I got my first MacMillan (aka The Baseball Encylopedia) in 1973, when Aaron's homer line read 673, Willie Mays was still active and technically still threatening the Babe himself, and most players were but a rumour until you happened to see them on the Game of the Week. As a kid, it seemed to me that that mysterious coincidence of being first in the books was a prophecy that Aaron would end up being the best, that he'd pass Ruth and go even further beyond. That was all I knew about Aaron then: the lines in his Baseball Encyclopedia entry.

I confess I once read through the whole thing, from A to Z, during one particularly boring summer. Who knows how many tiny facts of trivia became lodged in the old cranium from doing that? Times have changed: Baseball Reference dot com has displaced for me even thumbing through Total Baseball most times I want to check somebody out, and database searches know no magical, arbitrary orderings such as alphabetical, chronological, height, weight, most homers, or least at-bats. Aaron is still, in many ways, vastly underappreciated, and I'm ever so slightly sad to see him taken out of that magic first slot in the reference works.

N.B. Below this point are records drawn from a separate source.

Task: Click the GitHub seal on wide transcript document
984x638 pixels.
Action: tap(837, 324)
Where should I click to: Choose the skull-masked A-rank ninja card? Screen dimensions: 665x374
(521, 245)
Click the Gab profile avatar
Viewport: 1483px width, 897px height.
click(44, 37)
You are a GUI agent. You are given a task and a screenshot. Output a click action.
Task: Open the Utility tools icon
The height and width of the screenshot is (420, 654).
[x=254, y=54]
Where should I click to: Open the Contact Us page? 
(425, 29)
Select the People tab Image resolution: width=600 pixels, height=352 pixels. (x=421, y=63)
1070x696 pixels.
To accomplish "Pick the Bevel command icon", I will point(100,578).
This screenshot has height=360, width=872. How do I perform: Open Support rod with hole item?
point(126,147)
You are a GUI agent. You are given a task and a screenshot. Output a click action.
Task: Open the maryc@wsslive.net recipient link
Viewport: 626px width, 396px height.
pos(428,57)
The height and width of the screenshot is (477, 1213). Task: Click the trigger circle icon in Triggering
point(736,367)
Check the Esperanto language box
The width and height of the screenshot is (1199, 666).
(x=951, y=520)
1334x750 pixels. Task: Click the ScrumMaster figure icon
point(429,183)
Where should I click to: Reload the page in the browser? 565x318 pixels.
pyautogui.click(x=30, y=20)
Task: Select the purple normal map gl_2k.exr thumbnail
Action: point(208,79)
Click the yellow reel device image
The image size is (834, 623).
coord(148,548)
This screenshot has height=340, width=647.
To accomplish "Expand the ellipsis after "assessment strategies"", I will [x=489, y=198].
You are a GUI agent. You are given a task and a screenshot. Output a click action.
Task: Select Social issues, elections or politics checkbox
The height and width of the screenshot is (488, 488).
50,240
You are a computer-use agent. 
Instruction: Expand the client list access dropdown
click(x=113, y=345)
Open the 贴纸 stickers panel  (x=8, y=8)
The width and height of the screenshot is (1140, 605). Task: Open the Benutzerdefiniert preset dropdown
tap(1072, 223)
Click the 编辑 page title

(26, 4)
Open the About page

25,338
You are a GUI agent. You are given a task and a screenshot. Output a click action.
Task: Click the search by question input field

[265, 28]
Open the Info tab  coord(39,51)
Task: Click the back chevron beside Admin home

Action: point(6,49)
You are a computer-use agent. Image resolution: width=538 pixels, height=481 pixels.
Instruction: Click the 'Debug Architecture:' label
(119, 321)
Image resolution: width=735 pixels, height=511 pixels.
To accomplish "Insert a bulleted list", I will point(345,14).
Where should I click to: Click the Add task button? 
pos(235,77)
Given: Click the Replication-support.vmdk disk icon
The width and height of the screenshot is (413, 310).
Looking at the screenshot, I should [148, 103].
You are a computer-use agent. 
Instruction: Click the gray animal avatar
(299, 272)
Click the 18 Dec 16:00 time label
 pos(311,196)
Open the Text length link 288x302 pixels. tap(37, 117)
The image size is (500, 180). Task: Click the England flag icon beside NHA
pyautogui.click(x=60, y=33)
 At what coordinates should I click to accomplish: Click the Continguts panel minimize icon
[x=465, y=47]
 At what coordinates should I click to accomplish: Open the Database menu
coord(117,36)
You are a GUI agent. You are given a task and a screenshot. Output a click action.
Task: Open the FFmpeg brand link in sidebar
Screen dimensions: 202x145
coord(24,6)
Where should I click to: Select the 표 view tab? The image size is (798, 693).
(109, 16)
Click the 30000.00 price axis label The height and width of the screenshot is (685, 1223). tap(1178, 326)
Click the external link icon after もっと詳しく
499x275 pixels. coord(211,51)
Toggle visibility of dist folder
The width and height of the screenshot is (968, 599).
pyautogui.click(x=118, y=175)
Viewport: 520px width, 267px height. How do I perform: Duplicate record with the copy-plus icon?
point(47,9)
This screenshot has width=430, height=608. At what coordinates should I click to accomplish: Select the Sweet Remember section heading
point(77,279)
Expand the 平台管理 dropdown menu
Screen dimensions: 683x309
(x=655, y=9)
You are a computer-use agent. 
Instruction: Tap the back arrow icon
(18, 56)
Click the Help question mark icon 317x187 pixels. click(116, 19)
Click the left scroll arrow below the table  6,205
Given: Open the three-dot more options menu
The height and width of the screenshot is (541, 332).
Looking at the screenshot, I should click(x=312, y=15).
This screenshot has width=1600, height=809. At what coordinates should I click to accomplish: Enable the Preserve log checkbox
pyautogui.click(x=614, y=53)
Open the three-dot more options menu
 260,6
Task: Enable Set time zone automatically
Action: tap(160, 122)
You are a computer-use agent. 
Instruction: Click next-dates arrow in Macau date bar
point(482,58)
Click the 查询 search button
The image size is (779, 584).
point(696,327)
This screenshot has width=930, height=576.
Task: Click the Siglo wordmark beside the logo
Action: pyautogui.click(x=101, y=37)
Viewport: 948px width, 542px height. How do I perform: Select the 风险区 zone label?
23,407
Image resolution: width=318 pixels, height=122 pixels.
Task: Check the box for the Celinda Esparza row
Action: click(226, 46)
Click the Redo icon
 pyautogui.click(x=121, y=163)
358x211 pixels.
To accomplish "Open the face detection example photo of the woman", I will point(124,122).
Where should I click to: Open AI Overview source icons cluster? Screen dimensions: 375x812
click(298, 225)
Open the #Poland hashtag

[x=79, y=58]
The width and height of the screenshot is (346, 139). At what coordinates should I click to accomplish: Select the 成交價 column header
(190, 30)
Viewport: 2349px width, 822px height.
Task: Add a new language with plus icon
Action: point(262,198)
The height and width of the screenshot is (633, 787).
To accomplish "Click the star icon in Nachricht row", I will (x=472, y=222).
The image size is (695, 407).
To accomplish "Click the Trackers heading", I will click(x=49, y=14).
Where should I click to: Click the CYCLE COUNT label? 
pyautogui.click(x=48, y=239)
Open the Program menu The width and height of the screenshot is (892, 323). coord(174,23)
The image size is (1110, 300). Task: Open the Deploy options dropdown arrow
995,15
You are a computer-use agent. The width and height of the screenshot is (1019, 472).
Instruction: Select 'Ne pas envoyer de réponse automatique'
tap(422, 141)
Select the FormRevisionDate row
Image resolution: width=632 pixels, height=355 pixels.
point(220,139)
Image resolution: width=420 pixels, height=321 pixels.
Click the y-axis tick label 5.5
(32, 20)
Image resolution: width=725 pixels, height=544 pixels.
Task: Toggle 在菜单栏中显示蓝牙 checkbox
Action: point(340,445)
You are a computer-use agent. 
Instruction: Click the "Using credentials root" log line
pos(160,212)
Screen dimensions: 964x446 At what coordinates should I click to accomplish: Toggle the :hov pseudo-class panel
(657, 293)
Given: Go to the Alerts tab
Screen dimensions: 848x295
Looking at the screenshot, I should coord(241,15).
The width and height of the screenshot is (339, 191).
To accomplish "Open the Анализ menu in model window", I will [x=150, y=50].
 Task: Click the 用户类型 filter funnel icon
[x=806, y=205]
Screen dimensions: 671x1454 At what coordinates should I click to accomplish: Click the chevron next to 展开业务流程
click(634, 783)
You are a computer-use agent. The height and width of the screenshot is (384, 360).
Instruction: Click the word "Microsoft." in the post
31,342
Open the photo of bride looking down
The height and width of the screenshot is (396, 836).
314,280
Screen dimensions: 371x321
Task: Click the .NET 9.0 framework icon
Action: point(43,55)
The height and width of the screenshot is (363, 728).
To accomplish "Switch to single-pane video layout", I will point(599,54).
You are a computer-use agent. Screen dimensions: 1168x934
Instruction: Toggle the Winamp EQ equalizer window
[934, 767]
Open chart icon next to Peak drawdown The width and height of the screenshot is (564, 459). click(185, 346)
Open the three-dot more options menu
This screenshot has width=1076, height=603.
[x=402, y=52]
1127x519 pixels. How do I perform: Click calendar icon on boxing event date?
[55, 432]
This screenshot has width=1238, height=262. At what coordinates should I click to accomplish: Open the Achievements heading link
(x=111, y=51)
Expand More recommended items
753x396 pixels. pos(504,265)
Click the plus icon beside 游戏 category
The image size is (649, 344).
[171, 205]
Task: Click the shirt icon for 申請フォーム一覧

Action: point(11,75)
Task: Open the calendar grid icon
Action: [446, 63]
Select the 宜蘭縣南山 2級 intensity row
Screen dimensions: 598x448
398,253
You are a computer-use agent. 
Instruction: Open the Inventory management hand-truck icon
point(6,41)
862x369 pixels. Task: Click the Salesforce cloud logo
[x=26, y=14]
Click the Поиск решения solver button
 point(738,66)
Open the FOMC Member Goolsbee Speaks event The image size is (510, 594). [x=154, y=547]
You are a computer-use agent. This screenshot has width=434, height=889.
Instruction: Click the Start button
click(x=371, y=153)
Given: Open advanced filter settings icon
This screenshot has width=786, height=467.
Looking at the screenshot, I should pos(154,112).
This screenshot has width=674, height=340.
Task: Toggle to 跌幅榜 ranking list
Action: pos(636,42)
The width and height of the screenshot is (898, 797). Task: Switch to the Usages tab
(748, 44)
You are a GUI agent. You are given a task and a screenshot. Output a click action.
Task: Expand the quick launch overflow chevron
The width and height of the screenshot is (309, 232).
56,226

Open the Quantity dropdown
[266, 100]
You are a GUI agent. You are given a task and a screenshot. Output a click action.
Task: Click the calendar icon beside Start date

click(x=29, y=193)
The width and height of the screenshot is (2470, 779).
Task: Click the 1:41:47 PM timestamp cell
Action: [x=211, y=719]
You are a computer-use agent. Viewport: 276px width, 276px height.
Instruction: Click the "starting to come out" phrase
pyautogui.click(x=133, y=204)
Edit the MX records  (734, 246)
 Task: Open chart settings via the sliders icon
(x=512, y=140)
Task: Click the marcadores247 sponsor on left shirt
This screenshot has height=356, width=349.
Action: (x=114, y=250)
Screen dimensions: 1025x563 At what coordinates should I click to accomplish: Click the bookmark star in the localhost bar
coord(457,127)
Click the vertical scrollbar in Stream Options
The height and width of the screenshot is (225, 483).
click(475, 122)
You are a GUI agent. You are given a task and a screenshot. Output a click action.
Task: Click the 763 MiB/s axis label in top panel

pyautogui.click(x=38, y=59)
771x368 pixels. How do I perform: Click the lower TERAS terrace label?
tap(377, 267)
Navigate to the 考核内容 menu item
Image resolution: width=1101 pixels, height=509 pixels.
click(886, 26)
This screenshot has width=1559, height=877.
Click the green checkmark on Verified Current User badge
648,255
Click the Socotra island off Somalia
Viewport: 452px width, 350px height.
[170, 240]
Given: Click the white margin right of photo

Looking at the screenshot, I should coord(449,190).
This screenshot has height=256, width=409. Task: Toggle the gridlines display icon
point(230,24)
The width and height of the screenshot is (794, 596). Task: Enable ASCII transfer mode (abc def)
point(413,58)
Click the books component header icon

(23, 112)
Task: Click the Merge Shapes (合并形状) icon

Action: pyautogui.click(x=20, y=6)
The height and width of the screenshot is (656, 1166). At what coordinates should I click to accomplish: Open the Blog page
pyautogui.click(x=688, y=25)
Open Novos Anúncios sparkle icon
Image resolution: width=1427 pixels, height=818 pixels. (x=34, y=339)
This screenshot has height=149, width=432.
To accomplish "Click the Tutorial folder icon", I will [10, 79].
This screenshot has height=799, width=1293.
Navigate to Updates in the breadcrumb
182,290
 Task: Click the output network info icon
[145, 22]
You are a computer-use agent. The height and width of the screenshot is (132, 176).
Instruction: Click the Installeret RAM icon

I was fortunate enough to finally get to see Aaron play in person, during his final stint in Milwaukee with the AL Brewers. I saw a Hank Aaron homer, which must've been about number 749 or so. He may not have been the player he once was, but the skeleton, the ghost, of that MacMillan entry became flesh when I first saw Aaron step into the box, and since then I've enjoyed fleshing out so many more players through experiencing them first-hand when possible, and when not, through the vivid accounts of others, including so many articles in the pages of the Diamond Angle. Still, there's just something mysterious about that first entry: Aaron, Henry. All-time home run king.

David Aardsma appears to be a neat kid, bright, easygoing enough to take the rookie ribbing well, and understanding his great good fortune at being in the majors less than a year out of college. I wonder if he'll ever appreciate having his name above Henry Aaron's for the rest of time? I wish him well.